◆ COMPLETE THE FOLLOWING ◆
**a)** For each statement about the article on Facebook and Paul Ceglia, state whether it agrees with the article, answering yes or no and quoting the deciding words: (i) Facebook's lawyers recovered e-mails from Harvard University servers; (ii) Ceglia's lawsuit claims he owns a third of Facebook; (iii) the court documents were obtained by PC World.
**b)** In the article on Facebook and Paul Ceglia, what does Facebook call Ceglia's lawsuit after examining his documents?
**c)** Carry on the article on Facebook and Paul Ceglia from the point at which it stops.

++++ TEXT EXTRACT ++++

X

Facebook: Ceglia's e-mail, contract are 'fabrications'

The social network asks the court to dismiss Paul Ceglia's lawsuit claiming he owns half of Facebook, calling it a "fraud and a lie" after examining Ceglia's documents.

Don Reisinger
CNET contributor Don Reisinger is a technology columnist who has covered everything from HDTVs to computers to Flowbee Haircut Systems. Besides his work with CNET, Don's work has been featured in a variety of other publications including PC World and a host of Ziff-Davis publications.
Don Reisinger
2 min read

Facebook has uncovered 200 allegedly forged e-mails that it says should be enough to throw out a case brought against it by Paul Ceglia.

According to the Wall Street Journal, which obtained court documents, Facebook's lawyers accessed Harvard University servers and recovered 200 e-mails between co-founder Mark Zuckerberg and Ceglia. The attorneys then compared those e-mails to those Ceglia furnished.

++++ PROVIDED DATA ++++

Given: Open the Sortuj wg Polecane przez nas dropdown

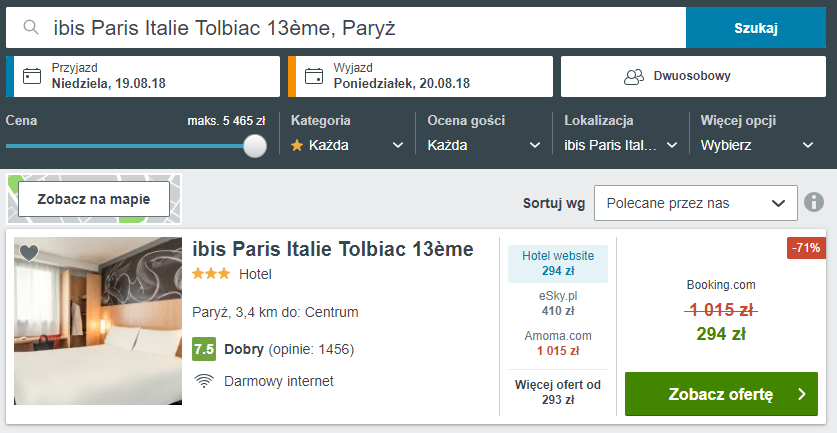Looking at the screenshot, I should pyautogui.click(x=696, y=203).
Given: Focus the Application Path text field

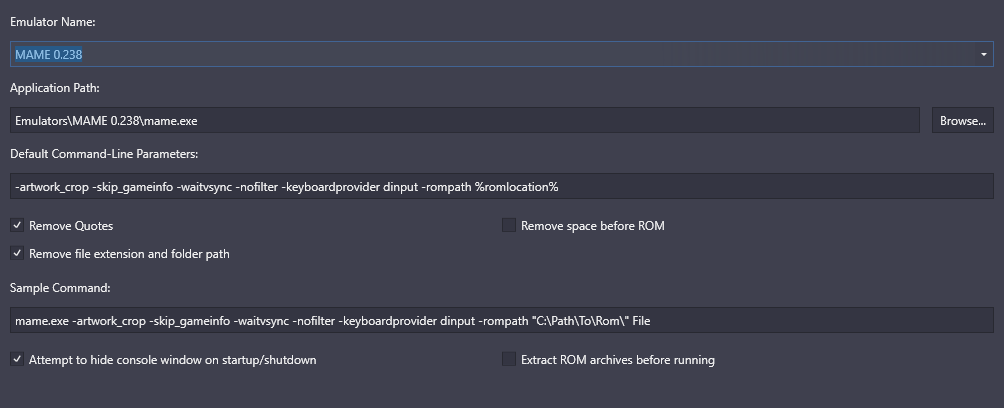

++++

◆ FINAL RESULTS ◆
**a)**
(i) Yes: "Facebook's lawyers accessed Harvard University servers and recovered 200 e-mails between co-founder Mark Zuckerberg and Ceglia."
(ii) No: "claiming he owns half of Facebook"
(iii) No: "According to the Wall Street Journal, which obtained court documents"

**b)** Facebook calls it a "fraud and a lie."

**c)**
The e-mails Ceglia furnished are "fabrications and this entire lawsuit is a fraud and a lie," Facebook attorneys wrote to the court, according to the Journal.

Ceglia brought the case against Facebook and Zuckerberg in 2010, alleging that he and the Facebook co-founder had entered into a contract in 2003 to design and develop a site that would ultimately become Facebook. That contract, Ceglia argues, entitles him to 50 percent ownership in the social network.

On numerous occasions last year, Ceglia was ordered by a federal court judge to furnish e-mails with Zuckerberg. Each time, he balked. His attorney at the time, Jeffrey Lake, made it clear he played no part in rebuffing the court's order.

"I informed Mr. Ceglia that the court had ordered him to produce, among other things, accounts and passwords for all email accounts he had used since 2003," Lake said in a declaration filed with the court. "Mr. Ceglia instructed me not to comply with this provision and to bring the issue before [U.S.] District Judge [Richard] Arcara."

Soon after, Lake withdrew from the case, becoming yet another attorney to drop Ceglia. Although he finally produced the e-mails to the court, Ceglia was fined $5,000 in January for showing "a plain lack of respect for the court's order, which cannot be countenanced."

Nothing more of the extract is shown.